W ubiegłym tygodniu policjanci z Komendy Wojewódzkiej Policji w Poznaniu zatrzymali mężczyznę pod zarzutem posiadania dużej ilości broni bez zezwolenia.
Policjanci zajmujący się na co dzień przestępczością pseudokibiców, dowiedzieli się o mężczyźnie podającym się za wojskowego z Ukrainy. Pojawiały się także informacje, że miałby on stopień generała. Zaczęli sprawdzać zdobyte informacje i podjęli decyzję o przeszukaniu jednego z domów pod Poznaniem.

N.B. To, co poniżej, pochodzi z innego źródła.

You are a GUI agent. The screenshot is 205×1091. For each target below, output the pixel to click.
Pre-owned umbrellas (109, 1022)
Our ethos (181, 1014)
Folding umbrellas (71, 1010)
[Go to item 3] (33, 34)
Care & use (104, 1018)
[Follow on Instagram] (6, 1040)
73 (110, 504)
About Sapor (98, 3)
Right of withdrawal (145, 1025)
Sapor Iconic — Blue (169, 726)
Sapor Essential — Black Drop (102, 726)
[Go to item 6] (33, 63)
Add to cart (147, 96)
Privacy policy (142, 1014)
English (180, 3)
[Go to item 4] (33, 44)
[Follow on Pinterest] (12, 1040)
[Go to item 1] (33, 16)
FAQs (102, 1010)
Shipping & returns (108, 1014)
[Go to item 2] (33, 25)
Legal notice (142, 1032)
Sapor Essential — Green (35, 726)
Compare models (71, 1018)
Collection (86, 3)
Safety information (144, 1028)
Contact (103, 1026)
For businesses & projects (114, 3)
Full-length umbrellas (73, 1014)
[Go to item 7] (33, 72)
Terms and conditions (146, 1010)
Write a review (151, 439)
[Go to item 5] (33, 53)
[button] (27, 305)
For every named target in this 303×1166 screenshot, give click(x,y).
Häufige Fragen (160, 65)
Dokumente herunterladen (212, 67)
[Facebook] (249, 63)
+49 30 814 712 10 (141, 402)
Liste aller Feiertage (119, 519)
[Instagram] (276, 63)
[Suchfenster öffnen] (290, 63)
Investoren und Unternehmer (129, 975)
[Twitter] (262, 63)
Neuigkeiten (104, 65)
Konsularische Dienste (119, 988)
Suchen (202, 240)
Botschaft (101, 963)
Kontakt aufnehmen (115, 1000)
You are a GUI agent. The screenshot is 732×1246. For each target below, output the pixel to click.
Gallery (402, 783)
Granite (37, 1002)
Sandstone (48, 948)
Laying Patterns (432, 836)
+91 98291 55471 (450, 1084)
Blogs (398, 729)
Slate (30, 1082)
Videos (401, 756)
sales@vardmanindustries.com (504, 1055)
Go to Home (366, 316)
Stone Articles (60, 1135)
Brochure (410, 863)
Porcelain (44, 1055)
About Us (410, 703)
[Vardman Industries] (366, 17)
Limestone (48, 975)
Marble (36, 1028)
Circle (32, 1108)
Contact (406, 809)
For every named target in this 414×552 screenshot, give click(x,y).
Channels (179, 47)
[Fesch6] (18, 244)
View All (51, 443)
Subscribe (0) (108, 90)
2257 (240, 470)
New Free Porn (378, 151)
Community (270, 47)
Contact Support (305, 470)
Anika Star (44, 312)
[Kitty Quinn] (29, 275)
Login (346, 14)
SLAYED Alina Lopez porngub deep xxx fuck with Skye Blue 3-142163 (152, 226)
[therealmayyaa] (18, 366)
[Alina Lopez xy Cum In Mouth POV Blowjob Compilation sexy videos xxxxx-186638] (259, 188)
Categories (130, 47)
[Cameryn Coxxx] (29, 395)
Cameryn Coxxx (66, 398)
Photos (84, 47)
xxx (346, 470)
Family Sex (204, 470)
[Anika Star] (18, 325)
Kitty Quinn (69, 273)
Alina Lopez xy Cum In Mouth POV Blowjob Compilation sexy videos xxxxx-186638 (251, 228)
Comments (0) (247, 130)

To, co zobaczyli, mocno ich zaskoczyło. Znaleźli 27 sztuk różnego rodzaju karabinów, pistoletów i amunicji. Znaleziono także dokumenty z cechami ukraińskich urzędów. Podczas przeszukania od razu w oczy policjantów rzucił się widok granatów. Wyglądały idealnie, jak prawdziwe.Na miejscu musiała zjawić się specjalna ekipa pirotechników. Po wykręceniu zapalników okazało się, że na szczęście były to perfekcyjnie wykonane repliki.
Właściciela arsenału jednak nie było w domu. Tu droga prowadzi do naszego regionu. Druga ekipa policjantów namierzyła go w Kazimierzu Dolnym. Byli zdumieni, kiedy go zobaczyli w mundurze Armii Ukraińskiej. Okazał się nim 69-letni obywatel Niemiec.
Zatrzymanemu mężczyźnie zostały postawione zarzuty nielegalnego posiadania broni i znęcania się nad rodziną. Co z nich się potwierdzi? Tego jeszcze nie wiemy. Obecnie, na wniosek Policji i Prokuratury, został aresztowany przez Sąd Rejonowy w Poznaniu. Za nielegalne posiadanie broni grozi mu kara do 8 lat więzienia.